I had my appointment this morning. I found someone who not only could take both boys for me, but could drop Aiden off at preschool. I got a little lost, so I wasn’t there 15 minutes early, like I should have been, but I found the office. I got there in time for my scheduled appointment. However, because I haven’t yet been accpeted with medical assistance, I had to pay a huge amount of money for the visit. They reassured me that would be reimbursed when I am accepted. We shall see. I got all the paperwork filled out, and the nurse called me in. They hadn’t gotten a hold of my doctor’s office in Nevada yet, so they didn’t have my records yet, so the nurse said the nurse practitioner thought it a good idea to just wait a week and reschedule. I have to have some kind of strep test done at 36 weeks. They said they don’t want to do it too early, and they can’t wait that long, either. However, since they’d just be doing a “how are you feeling” checkup, I already paid all that money, and I would have to come back next week and probably pay even more money (since I’m more than likely not going to get an acceptance letter for medical assistance yet), they suggested I not really have the appointment today and just reschedule for next week.

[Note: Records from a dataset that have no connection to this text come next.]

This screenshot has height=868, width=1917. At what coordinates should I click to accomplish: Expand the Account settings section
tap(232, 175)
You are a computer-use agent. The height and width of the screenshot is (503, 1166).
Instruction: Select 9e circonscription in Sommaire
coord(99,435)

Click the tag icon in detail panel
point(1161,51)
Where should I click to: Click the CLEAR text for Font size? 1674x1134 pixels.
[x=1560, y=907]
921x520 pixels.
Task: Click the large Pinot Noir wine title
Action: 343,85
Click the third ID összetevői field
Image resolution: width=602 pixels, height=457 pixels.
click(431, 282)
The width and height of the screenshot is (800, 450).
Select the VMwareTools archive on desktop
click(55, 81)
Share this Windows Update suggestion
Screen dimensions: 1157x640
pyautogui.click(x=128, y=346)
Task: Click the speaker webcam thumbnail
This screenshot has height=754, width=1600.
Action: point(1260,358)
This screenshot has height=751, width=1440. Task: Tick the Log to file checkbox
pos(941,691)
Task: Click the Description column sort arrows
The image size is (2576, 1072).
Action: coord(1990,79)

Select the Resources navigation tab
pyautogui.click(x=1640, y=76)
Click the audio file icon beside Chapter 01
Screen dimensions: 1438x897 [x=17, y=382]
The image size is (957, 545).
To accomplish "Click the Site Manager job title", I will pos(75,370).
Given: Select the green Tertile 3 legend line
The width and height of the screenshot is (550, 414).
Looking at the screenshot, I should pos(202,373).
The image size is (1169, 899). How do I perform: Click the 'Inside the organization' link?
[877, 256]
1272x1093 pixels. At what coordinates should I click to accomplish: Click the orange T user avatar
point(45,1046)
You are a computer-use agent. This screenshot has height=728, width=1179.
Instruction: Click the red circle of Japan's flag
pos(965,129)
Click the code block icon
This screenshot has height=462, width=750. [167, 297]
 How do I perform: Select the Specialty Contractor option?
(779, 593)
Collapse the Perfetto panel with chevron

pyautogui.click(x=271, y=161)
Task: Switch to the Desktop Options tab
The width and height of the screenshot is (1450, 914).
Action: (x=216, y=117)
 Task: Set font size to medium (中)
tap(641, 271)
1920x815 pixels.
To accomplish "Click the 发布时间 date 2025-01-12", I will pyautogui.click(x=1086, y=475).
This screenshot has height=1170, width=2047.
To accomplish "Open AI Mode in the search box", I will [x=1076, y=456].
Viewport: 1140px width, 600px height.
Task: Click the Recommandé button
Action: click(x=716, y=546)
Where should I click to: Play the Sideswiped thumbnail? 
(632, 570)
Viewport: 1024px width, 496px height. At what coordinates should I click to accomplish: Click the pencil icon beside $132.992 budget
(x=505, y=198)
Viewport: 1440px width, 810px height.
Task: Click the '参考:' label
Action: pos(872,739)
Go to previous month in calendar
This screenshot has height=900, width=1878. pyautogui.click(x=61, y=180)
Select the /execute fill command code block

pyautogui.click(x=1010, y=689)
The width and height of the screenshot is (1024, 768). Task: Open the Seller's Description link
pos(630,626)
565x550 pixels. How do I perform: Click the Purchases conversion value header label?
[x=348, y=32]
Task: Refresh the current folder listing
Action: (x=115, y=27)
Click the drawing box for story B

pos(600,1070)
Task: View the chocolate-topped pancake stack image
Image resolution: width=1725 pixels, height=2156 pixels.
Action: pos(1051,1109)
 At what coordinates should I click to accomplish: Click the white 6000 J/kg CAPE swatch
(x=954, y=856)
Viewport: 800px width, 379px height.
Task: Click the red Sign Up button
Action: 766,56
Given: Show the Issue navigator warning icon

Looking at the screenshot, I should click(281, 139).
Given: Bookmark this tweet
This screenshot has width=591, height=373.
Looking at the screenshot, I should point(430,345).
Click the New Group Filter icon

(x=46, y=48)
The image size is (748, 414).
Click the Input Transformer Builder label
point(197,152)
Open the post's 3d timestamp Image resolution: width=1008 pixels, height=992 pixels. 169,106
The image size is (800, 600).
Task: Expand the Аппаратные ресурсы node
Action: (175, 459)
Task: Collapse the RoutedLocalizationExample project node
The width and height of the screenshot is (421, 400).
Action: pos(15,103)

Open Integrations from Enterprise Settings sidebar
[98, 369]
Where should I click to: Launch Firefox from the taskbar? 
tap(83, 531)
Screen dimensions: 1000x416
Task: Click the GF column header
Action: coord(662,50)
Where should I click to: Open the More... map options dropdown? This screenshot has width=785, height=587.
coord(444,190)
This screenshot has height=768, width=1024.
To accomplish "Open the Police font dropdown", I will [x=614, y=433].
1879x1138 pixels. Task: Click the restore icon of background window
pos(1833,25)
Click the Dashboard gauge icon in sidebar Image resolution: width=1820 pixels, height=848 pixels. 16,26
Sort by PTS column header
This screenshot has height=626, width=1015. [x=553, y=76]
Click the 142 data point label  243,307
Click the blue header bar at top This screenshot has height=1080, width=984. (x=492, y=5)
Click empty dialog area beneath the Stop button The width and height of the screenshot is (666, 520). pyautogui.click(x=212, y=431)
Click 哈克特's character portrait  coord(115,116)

Fine, whatever. But I will be 36 weeks tomorrow, and I really, really think this baby is coming early! I would have at least like to have talked to the nurse practitioner about some of my birthing options and such, and I do know a lot of what’s going on with my pregnancy, so why do you need all of my records right this second anyway? I know, I know. They need to look everything over and get it all straight, but still. What if the baby comes this week?? Mr. Universe’s birthday is on Thursday. What a nice little present, right? Just kidding (mostly).
So I have all these faxes to send to different places and wait for responses and turn them in. Luckily the person who babysat for me this morning has a fax machine and has generously offered me to use it. Once Dallin wakes up from a nap, we shall do just that.
I’m so sick of this whole thing. I just want to be able to see a doctor, feel comfortable with that doctor, and have this baby already!! I’m sick of having to worry about money and where it is all going to come from and how much everything costs, especially the things you need (house, food, insurance… you get the picture).
The good news, however, is that I haven’t had anymore “indications” of the baby coming. A couple of Braxton Hicks here and there, but nothing major. So the baby is still comfy and safe inside. While I may be completely miserable (and I can’t believe how much I weigh! I have put on over 35 pounds for this pregnancy! My largest weight gain yet!! And I still have 4 more weeks!!), I know it’s better for the baby to not be born yet. It’s just not time. The baby will come when he’s supposed to come, and I need to stop worrying!